We Włocławku zmarł trzyletni chłopiec. Jego matka wraz z konkubentem usłyszeli wyrok. Następne lata spędzą w więzieniu. Z najnowszych informacji dowiedzieliśmy się, jak wiele lat spędza w więzieniu. Dokładnie w listopadzie 2021 roku zapadł wyrok dotyczący śmierci Nikodema zamieszkującego Aleję Chopina. Matka dziecka i jej chłopak trafią do więzienia. Matka spędzi w więzieniu 13 lat, z kolei jej konkubent otrzymał wyrok w wysokości 20 lat pozbawienia wolności. Do tragedii doszło w 2019 roku. Nikodem zmarł w swoim domu.
Okazało się, że śledczy ustalili, co dokładnie zaszło. Matka chłopca wraz z konkubentem mieli znęcać się nad chłopcem. Trzyletni Nikodem nie przeżył terroru ze strony osób, które były odpowiedzialne za ochronę jego zdrowia i życia. Za sprawę była odpowiedzialna jego matka w wieku 23 lat i o 5 lat starszy konkubent. Oskarżony Paweł K nie tylko znęcał się nad chłopcem fizycznie, ale także psychicznie. Z badań wynika, że robił to ze szczególnym okrucieństwem.
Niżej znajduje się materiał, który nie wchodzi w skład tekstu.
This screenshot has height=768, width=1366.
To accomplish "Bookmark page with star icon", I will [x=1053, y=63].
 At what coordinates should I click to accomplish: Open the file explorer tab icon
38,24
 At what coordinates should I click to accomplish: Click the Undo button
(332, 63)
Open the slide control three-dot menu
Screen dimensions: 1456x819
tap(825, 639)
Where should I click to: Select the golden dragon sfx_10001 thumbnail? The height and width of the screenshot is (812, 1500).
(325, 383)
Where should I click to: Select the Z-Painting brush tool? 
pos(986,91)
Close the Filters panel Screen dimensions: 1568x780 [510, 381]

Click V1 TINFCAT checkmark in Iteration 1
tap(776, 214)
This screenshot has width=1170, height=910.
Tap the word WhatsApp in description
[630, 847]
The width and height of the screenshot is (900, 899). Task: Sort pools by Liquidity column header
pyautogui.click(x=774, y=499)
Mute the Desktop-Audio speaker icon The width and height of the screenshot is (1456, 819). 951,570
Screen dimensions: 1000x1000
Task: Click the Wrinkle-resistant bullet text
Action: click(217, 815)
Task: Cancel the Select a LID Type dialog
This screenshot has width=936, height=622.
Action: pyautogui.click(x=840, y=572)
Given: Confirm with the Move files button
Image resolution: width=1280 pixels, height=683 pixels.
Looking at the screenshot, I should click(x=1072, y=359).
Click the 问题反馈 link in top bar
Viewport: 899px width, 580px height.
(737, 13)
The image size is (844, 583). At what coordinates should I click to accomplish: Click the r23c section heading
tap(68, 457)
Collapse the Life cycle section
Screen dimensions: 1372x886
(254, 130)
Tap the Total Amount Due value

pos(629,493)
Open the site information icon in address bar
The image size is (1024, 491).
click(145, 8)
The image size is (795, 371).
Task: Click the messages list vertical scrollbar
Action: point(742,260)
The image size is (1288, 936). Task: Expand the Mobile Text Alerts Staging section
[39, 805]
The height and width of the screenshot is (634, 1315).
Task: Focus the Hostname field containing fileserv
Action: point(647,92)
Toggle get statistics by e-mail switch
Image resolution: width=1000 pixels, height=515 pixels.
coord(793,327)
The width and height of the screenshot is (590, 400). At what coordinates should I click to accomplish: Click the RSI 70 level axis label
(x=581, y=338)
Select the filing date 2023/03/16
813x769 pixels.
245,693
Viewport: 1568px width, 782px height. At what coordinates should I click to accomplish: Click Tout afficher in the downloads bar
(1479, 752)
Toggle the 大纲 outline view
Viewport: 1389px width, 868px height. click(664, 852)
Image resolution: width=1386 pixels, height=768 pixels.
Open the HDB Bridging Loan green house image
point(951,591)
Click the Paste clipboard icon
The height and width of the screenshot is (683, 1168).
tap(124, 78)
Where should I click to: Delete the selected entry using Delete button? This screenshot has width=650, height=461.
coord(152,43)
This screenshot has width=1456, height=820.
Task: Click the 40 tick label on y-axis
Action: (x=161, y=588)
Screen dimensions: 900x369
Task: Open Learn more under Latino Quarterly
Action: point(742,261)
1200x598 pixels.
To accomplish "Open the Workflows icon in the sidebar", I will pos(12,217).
Co więcej wiemy na temat ustaleń sądu
Stosowana przez konkubenta przemoc fizyczna doprowadziła do powstania ciężkich obrażeń na ciele trzyletniego Nikodema. Podobno konkubent umieścił chłopca umyślnie z zamiarem pozbawienia życia w wannie z ciepłą wodą. Z fragmentu oskarżenia wynika, że chłopiec udusił się w owej wannie. Doszło do utopienia Nikodema. Oskarżona została również matka, ponieważ nie podejmowała żadnych starań dotyczących tego, aby ochronić chłopca. Co więcej, aprobowała ona przemoc Pawła K, którą stosował wobec trzyletniego dziecka.
Proces w tej sprawie wcześniej toczył się za zamkniętymi drzwiami sądu, jednak dzisiaj otrzymaliśmy nieco więcej szczegółów w sprawie. Nareszcie zapadł wyrok skazujący tę dwójkę za znęcanie się nad chłopakiem. Chociaż wyrok okazał się mniej stanowczy, niż poprzednio przypuszczała prokuratura. Ponieważ za znęcanie się nad bezbronnym dzieckiem i doprowadzeniem do jego śmierci, przewidywano dożywocie. Wyrok w sprawie śmierci Nikodema zapadł dokładnie 18 listopada 2021 roku. Sąd określił, że konkubent wraz z matką dziecka działali z premedytacją i doprowadzili do śmierci chłopca.